Columnar databases explained

Last updated: September 16, 2025

In this guide, we’ll explore columnar databases, column stores, column-oriented databases, column-wise databases, or “insert your favorite acronym” How do they differ from row-based databases? What are they good at? What are the advantages of using a column store?


We’ll answer these questions and more, but first, a brief history lesson.

When were columnar databases invented? #

The idea of storing data in columns is not new. In 1985, GP Copeland and SN Khoshafian introduced the concept in a paper titled A decomposition storage model (DSM).

The DSM proposed storing data in binary relations, pairing each attribute value with the record's surrogate, effectively organizing data by columns rather than rows. The authors argued that this approach, while requiring more storage space overall, offered potential advantages in simplicity, generality, and retrieval performance, especially for queries involving a subset of attributes.
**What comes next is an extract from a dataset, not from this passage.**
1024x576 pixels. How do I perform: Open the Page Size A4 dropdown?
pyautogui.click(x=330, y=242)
By 1999, MonetDB had implemented the ideas from the DSM paper and showcased their efficacy. The paper "Database architecture optimized for the new bottleneck: Memory access" by Peter A. Boncz, Stefan Manegold, and Martin L. Kersten details their experience building MonetDB and offers insights into their design choices.

The authors emphasized that their early intuitions about the importance of vertical fragmentation in improving memory access were later validated through experimentation and detailed performance modeling. Their work demonstrated that a database architecture meticulously designed around memory access considerations can yield substantial performance improvements, even in the face of a widening gap between CPU and memory speeds.
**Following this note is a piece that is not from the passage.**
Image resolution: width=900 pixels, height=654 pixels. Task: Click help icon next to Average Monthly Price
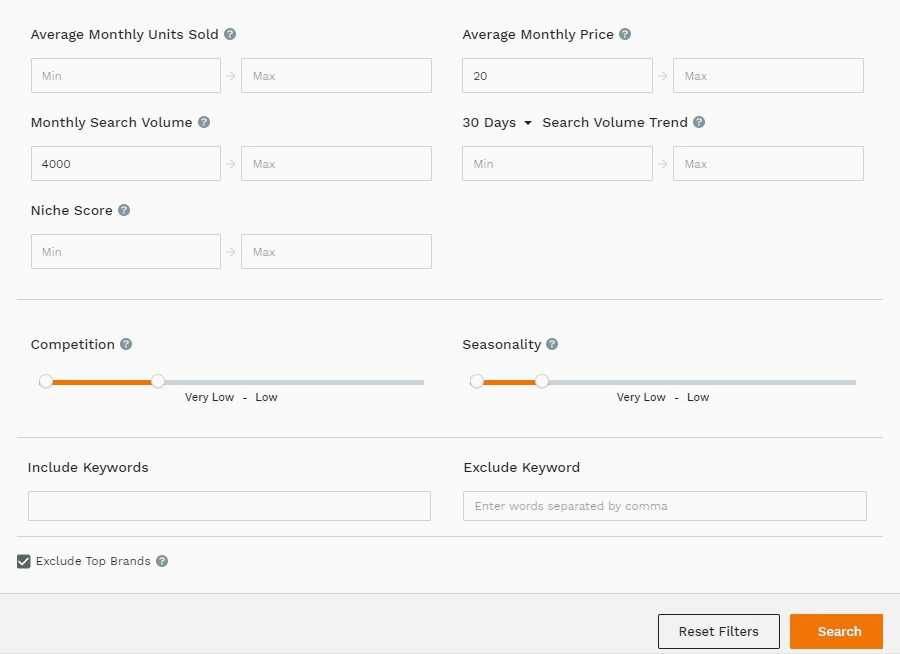point(625,34)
In the years since then, further innovations, such as vectorized processing and data compression techniques, have made column-based stores even more useful for large-scale analytical processing.

Row-based vs. column-based #

In a row-oriented database, consecutive table rows are stored sequentially, one after the other. This layout allows for quick retrieval of rows, as the column values of each row are stored together.

In a column-oriented database, tables are stored as a collection of columns, i.e., the values of each column are stored sequentially, one after the other. This layout makes it harder to restore single rows (as there are now gaps between the row values), but column operations such as filters or aggregation become much faster than in a row-oriented database.

In a column store, column operations such as filters or aggregation are faster than in a row-oriented database.

Below is a table that compares row-based and column-based databases at a glance:

AspectRow-basedColumn-based
Storage layoutData for each row is stored sequentiallyData for each column is stored sequentially.
Mostly used forOnline Transaction Processing (OLTP) - single row inserts and updates.Online Analytical Processing (OLAP) - filters and aggregations on large datasets.
Query patternsIndividual row lookupsAnalytical queries across a subset of columns
I/OReads data row-by-row.Reads only the columns relevant to the query.
ExamplesPostgres, MySQLClickHouse, Snowflake, BigQuery

The diagram below shows how some weather data would be stored in a row-based and column-based database:

In the row-based approach, all the values for a given row are adjacent, whereas in the column-based approach, the values for a given column are adjacent.

The row-based approach works better for single-row lookups. The column-based approach is preferable for executing analytics queries that aggregate or filter a few columns, especially when working with large datasets.

In summary, row-based systems excel at OLTP, columnar at OLAP. Most modern architectures use both.

What is a column database? #

A columnar database (also called a column-oriented database management system) stores data by columns instead of rows. This design means that when a query only needs a few columns out of a large table, the database can read just those columns from disk, skipping all the rest. The trade-off is that operations touching entire rows become more expensive.

Benefits of column databases include:

  • Efficient queries on subsets of columns — ideal for analytics, dashboards, and BI workloads.
  • Fast aggregations on large datasets — scanning fewer columns reduces I/O and improves throughput.
  • Better compression — similar values stored together compress much more effectively, reducing storage needs.

This makes columnar databases the preferred choice for analytical applications. They allow tables to have many columns without incurring a cost for unused columns at query time. Unlike traditional OLTP systems that always read entire rows, columnar systems are optimized for big data processing, data warehousing, and reporting use cases.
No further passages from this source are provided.